Computer power is vital to modern weather forecasting, most of which is done using mathematical models of the Earth’s climatic systems. These models various weather features, such as winds, heat transfer, solar radiation, and relative humidity, using a system of partial differential equations. (A fundamental set of these is called the primitive equations.) The equations typically describe functions that are very far from linear; also, except for a few special cases, the equations do not have analytic solutions, but must be solved by numerical methods.
The standard techniques for numerical solution of equations of this type involves approximating the differential equations with difference equations on a grid of points. This is somewhat analogous to approximating a curve by using a number of line segments; as we increase the number of segments and decrease their length, the approximation gets closer to the true value. Similarly, in weather models, increasing the resolution of the grid (that is, decreasing the distance between points) allows better modeling of smaller-scale phenomena. But increasing the resolution means that correspondingly more data must be processed and more sets of equations solved, all of which takes computer power. Numerical weather prediction , although it had been worked on for some years, really only began to be practical in the 1950s, with the advent of digital computers, and the early weather models had to incorporate sizable simplifications to be at all practical. (It is not too useful to have a forecasting model, no matter how accurate, that requires more than 24 hours to produce a forecast for tomorrow.)
The computation problem is made worse by the problems inherent in data acquisition. For this type of numerical analysis, the three-dimensional grid would ideally consist of evenly spaced points, covering the surface of the Earth and extending upwards into the atmosphere. Clearly, this ideal is unlikely to be achieved in practice; getting observations from the center of Antarctica, or the mid-Pacific Ocean, is not terribly convenient. There are also ordinary measurement errors to deal with, of course. This means that a good deal of data pre-processing and massaging is requied, in addition to running the model itself, adding even more to the computing resources needed.

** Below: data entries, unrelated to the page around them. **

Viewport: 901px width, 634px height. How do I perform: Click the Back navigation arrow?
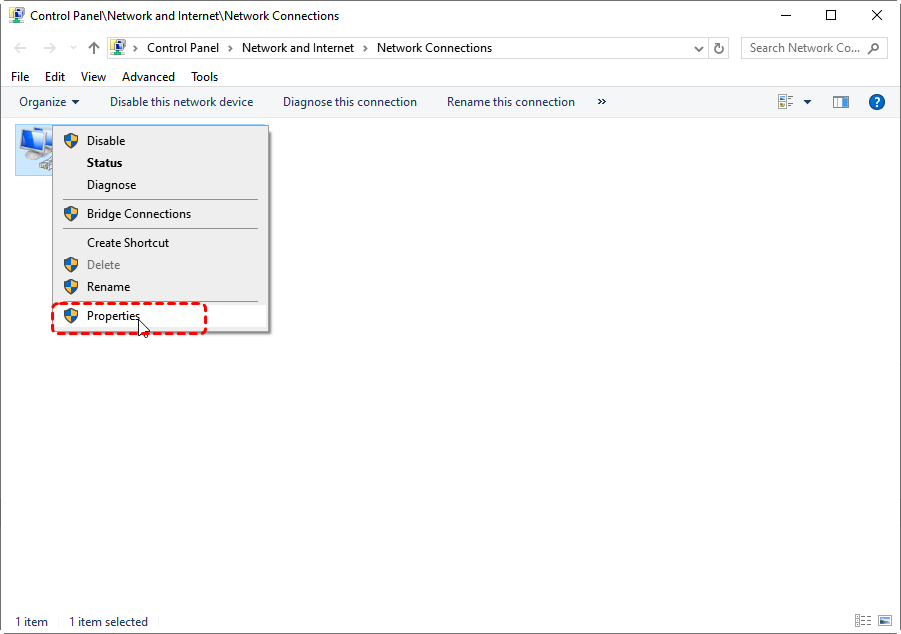(x=20, y=48)
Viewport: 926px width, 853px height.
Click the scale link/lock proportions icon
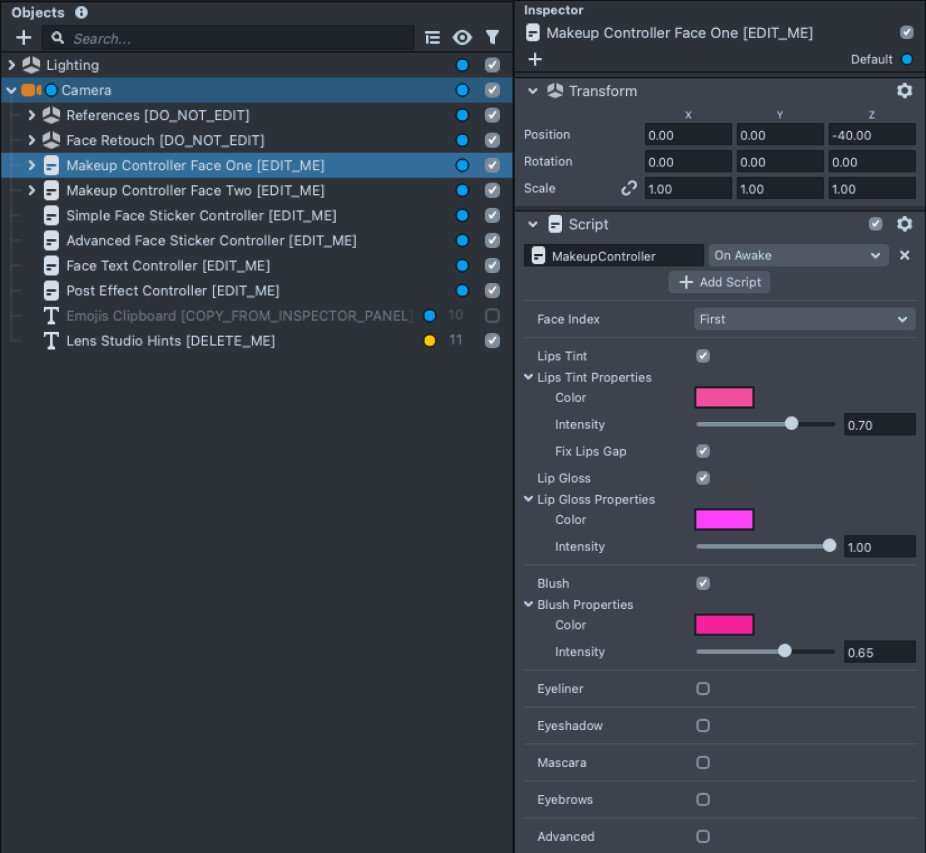pyautogui.click(x=629, y=188)
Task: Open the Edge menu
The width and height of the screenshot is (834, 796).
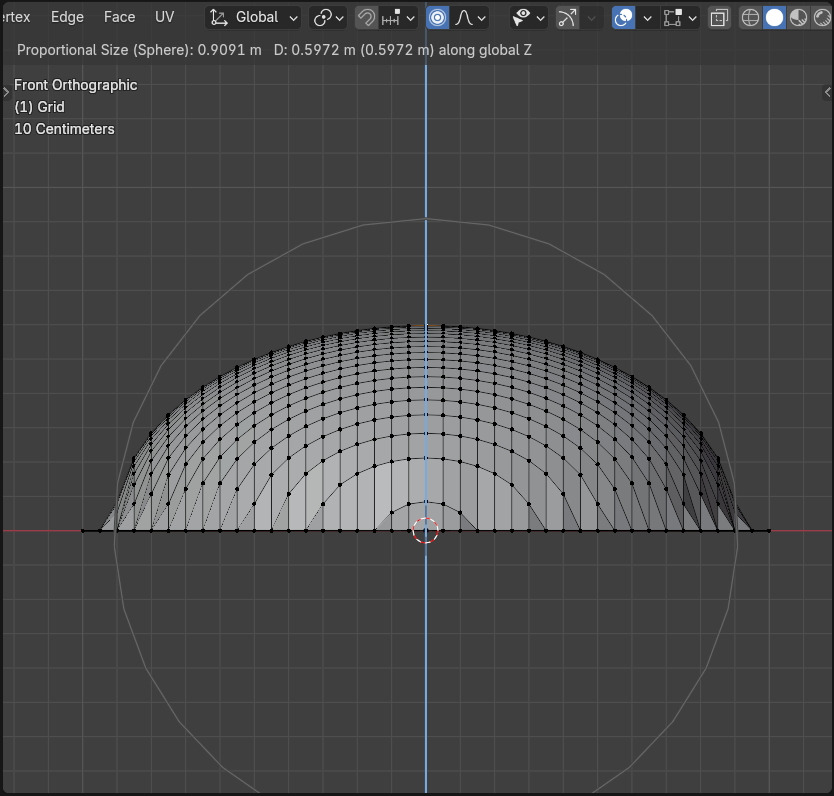Action: click(67, 17)
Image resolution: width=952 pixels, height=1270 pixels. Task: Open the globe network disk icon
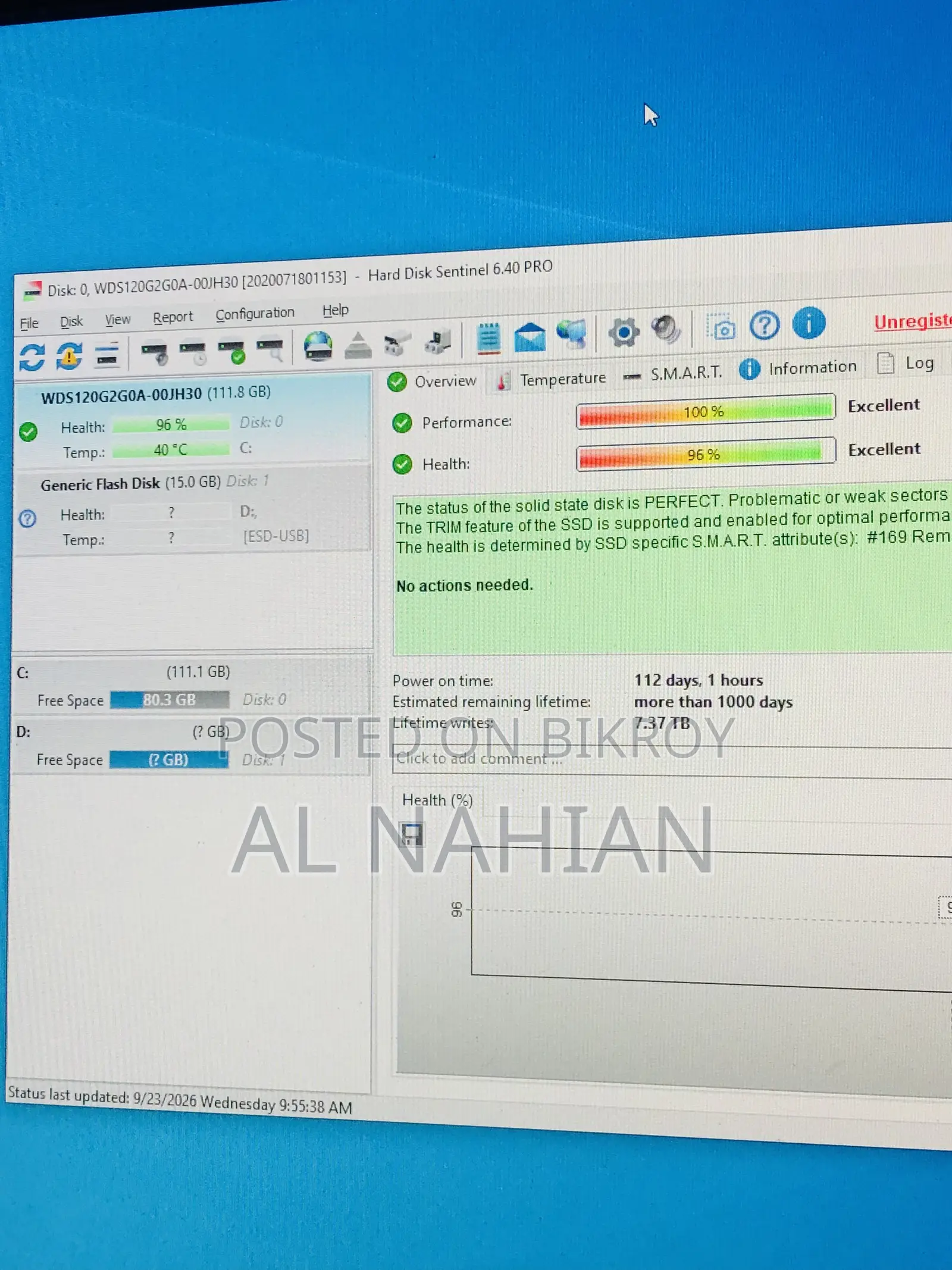pyautogui.click(x=318, y=346)
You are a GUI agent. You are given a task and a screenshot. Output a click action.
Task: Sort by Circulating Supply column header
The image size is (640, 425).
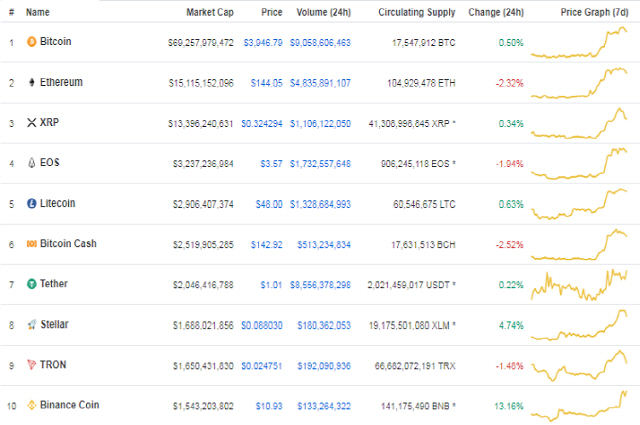[416, 12]
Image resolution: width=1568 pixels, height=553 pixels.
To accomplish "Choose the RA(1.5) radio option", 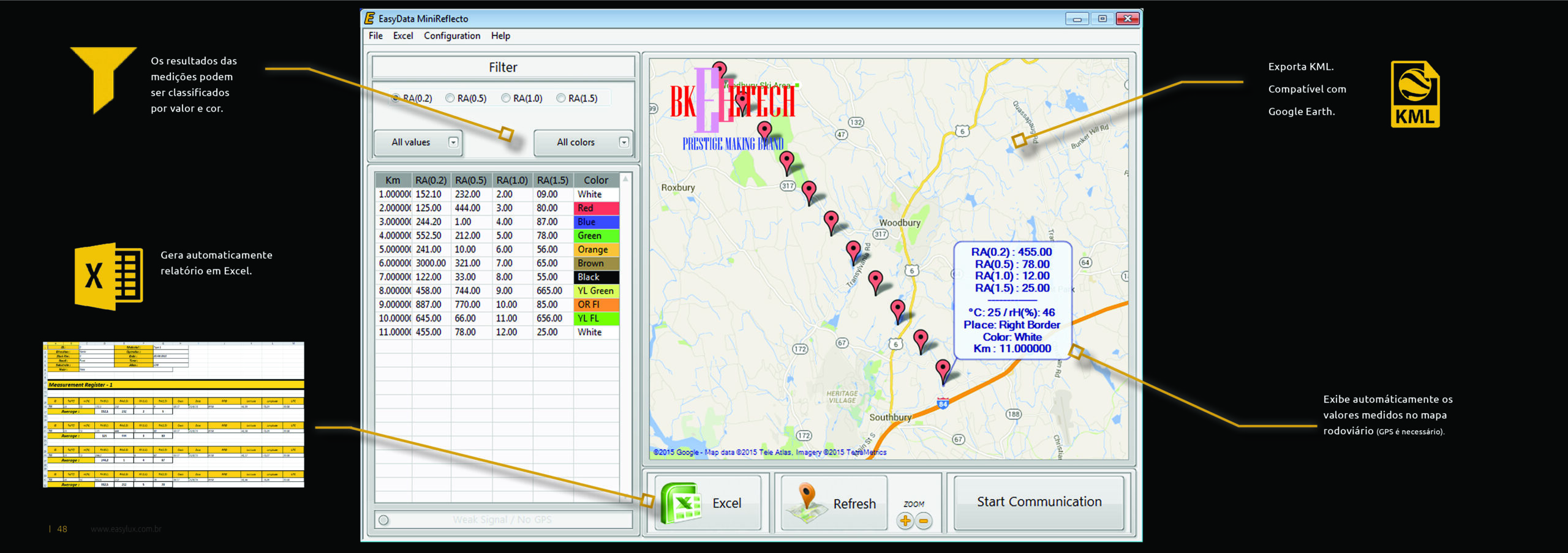I will [561, 98].
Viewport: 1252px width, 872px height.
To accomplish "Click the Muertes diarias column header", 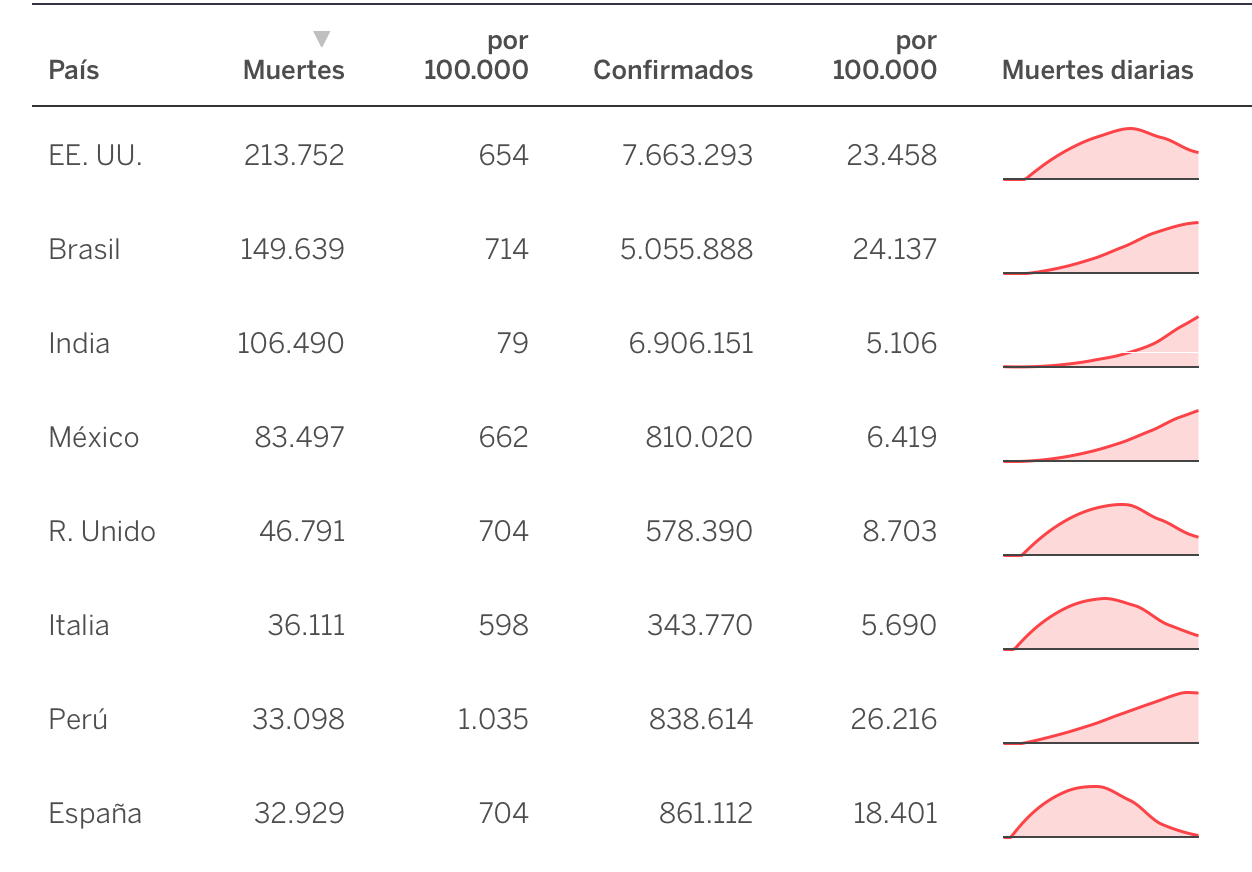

Many observers point to the GFS’s limited computer power as one of the chief weaknesses in the US effort. (For example, see this blog post by Cliff Mass, Professor of Atmospheric Sciences at the University of Washington, or this post by Richard Rood, Professor at the University of Minnesota in the Department of Atmospheric, Oceanic and Space Sciences.) The processing speed of the current GFS system is rated at 213 teraflops (1 teraflop = 1 × 10¹² floating point operations per second); the current ECMWF system is rated at 754 teraflops (and is listed as number 38 in the most recent Top 500 supercomputer list, released in November 2012 — the GFS system does not make the top 100).
The projected improvements to the GFS system will raise its capacity to approximately 2600 teraflops; in terms of the most recent Top 500 list, that would put it between 8th and 9th places. (Over the same period, the ECMWF system is projected to speed up to about 2200 teraflops.) This will enable the resolution of the GFS to be increased.
The NWS projects the Sandy supplemental funds will help enhance the horizontal resolution of the GFS model by around a factor of 3 by FY2015, enough to rival the ECMWF.
There are also plans to make other improvements in the model’s physics, and in its associated data acquisition and processing systems.
These improvements are worth having. The projected $25 million cost is a very small percentage of the total Federal budget (about $3.6 trillion for fiscal 2012). As we are reminded all too often, extreme weather events can come with a very large price tag, especially when they are unexpected. Better forecasts have the potential to save money and lives.